The question concerns work we have recently conducted, looking at risk prediction using a serum biomarker in a study population presenting with chest pain to emergency departments. In clinical medicine, biomarkers such as cardiac troponin are used to classify patients into three categories:
- MI ruled-out
- MI possible
- MI ruled-in
Now let’s say for sake of argument you have a study population of 1,000 patients; prevalence of MI is 17%. Across the entire cohort, MI is safely ruled-out in 36% at first blood draw; ruled-in in 12%, possible in the rest.
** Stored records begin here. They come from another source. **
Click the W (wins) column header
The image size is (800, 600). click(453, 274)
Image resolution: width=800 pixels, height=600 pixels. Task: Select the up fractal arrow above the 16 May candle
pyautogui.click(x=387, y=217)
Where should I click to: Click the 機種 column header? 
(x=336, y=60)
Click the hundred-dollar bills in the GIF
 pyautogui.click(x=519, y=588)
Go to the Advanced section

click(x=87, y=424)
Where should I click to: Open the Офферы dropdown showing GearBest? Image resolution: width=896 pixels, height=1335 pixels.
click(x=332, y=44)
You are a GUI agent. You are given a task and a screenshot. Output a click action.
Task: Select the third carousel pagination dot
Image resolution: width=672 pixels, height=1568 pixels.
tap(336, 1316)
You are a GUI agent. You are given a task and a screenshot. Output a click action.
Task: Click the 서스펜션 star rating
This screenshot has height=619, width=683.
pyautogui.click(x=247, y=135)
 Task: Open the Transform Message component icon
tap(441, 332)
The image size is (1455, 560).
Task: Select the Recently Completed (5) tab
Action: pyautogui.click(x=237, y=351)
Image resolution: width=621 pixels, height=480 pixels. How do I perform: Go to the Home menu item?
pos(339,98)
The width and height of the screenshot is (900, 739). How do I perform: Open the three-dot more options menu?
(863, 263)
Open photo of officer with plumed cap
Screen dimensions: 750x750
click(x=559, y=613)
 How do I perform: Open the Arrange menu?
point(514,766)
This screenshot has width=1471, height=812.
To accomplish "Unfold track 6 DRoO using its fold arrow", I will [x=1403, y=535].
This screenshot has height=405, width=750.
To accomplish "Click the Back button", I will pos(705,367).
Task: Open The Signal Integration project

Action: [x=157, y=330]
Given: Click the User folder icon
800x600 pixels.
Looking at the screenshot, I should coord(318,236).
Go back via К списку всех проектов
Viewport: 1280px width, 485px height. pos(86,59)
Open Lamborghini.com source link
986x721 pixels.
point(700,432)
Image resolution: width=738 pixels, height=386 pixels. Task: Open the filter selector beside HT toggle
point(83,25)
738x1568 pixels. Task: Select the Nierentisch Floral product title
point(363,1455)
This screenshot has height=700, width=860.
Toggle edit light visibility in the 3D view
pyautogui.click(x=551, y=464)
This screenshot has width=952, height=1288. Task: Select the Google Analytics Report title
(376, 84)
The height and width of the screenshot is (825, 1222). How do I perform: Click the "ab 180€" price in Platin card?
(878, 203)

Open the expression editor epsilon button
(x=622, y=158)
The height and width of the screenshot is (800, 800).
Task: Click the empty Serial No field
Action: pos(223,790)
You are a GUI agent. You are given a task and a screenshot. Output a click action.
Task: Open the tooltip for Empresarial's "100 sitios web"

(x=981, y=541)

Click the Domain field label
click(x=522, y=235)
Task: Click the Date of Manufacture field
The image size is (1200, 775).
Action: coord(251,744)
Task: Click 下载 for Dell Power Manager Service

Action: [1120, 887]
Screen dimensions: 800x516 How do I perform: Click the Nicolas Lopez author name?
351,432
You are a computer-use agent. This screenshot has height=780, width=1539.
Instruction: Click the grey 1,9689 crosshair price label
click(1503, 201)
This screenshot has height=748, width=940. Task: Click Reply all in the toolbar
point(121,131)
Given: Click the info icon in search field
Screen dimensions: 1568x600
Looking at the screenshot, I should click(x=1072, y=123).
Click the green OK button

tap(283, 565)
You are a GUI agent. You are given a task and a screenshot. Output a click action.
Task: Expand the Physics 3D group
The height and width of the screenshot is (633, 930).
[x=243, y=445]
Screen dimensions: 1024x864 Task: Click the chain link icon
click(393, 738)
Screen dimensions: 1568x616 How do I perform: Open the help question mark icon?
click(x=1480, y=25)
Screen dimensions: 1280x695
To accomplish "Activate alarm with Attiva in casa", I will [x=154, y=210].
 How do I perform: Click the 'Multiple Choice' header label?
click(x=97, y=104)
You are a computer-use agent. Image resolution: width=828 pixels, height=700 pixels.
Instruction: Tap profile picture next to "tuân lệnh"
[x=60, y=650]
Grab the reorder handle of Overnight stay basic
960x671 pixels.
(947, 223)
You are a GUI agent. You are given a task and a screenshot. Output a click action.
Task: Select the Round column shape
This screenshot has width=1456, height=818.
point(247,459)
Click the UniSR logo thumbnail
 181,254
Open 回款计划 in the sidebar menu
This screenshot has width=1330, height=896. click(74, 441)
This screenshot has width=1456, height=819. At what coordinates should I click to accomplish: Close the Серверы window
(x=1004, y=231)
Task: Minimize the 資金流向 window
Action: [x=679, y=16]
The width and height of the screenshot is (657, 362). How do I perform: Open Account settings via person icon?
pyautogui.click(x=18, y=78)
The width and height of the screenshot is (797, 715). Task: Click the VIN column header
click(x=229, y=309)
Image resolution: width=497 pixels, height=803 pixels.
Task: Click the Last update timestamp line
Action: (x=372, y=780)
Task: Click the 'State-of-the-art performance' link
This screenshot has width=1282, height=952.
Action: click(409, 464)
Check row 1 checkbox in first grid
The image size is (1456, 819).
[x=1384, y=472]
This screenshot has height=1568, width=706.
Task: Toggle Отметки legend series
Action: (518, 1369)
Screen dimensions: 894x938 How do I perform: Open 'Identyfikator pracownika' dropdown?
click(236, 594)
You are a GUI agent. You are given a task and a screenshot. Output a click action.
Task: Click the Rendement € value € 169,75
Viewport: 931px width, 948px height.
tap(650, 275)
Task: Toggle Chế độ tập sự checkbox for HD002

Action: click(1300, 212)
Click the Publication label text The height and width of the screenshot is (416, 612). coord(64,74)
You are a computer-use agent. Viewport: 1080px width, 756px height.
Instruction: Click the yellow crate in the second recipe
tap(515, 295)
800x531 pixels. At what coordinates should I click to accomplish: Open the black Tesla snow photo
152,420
The criteria for ‘safe’ rule-out is a negative predictive value (NPV) of ≥99.5% or sensitivity ≥99%. The cut-offs used for classification achieve the above performance targets, and misclassify no patient with MI to ‘rule-out’.
We know from prior evidence that patients presenting very early to the ED might yield a ‘false negative’ result on first blood draw (this has to do with the release kinetics of cardiac biomarkers - if we test too early, we might not have given the cardiac biomarker time to rise above detection/decision limits). 40% of patients in our cohort are such ‘early presenters’ - e.g. they had their first blood draw within 3 hours of chest pain onset. None of those were misclassified (falsely ruled-out) in our retrospective cohort study (as none in the entire cohort were misclassified either).
How would you go about describing the uncertainty surrounding this finding? Would you do a post-hoc power analysis to assess how likely it is you would have detected a change in NPV from 100% to e.g. 98%?